2 – Assemblée mensuelle des docteurs de Sorbonne. (G.A.)

 

 

 

 

 

à M. P*** de V***.

 

Au château de Ferney.

 

 

          Je suis si vieux et si malade, monsieur, que je n’ai pu vous répondre plutôt. Vous êtes, ce me semble, du pays de Maynard (1) ; vos vers en ont la grâce. Je suis bien loin de mériter tout ce que vous me dites de séduisant ; je n’y reconnais qu’une chose de vraie, c’est le vif intérêt que je prends aux progrès des jeunes gens dans les lettres.

 

          Vous voulez, monsieur, faire une pièce de théâtre (2) ; et Henri IV est votre héros.
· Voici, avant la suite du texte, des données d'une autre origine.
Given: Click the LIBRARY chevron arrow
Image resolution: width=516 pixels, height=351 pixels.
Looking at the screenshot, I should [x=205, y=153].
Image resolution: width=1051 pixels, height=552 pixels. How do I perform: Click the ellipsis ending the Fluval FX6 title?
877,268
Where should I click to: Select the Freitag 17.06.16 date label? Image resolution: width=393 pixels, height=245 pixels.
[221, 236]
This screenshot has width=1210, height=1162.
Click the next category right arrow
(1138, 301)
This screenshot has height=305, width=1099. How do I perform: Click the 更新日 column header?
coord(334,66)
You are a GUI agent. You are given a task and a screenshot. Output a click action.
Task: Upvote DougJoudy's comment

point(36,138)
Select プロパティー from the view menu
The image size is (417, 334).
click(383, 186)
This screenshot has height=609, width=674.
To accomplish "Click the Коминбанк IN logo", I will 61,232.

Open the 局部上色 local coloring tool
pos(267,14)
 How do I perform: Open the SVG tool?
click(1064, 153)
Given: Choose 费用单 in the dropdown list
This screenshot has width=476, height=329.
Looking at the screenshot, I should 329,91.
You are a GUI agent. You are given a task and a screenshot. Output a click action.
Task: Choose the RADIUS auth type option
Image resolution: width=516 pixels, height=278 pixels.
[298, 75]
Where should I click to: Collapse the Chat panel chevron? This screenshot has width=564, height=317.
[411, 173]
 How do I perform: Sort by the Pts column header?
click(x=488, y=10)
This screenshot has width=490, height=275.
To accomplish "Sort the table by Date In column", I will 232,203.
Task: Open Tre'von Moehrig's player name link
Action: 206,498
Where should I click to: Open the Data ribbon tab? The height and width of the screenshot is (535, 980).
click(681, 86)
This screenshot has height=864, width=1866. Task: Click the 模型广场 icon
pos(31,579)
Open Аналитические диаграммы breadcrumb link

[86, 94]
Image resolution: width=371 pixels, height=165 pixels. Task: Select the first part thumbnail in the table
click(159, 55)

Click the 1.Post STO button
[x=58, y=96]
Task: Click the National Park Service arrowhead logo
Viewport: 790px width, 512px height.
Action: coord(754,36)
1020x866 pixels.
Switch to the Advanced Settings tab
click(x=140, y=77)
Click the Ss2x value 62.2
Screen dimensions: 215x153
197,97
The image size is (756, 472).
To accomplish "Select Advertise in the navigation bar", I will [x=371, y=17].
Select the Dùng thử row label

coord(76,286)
Je suis très peu propre à décider, dans ma retraite, du succès que doit avoir une pièce de théâtre à Paris. On dit que le goût du public est entièrement changé. Le mien, qui ne l’est pas, est trop suranné et trop hors de mode.

 

          Je suis, etc.

 

 

1 – De Toulouse. (G.A.)

2 – Ce monsieur P. de V. fit imprimer en effet une pièce en trois actes sur Henri IV. (G.A.)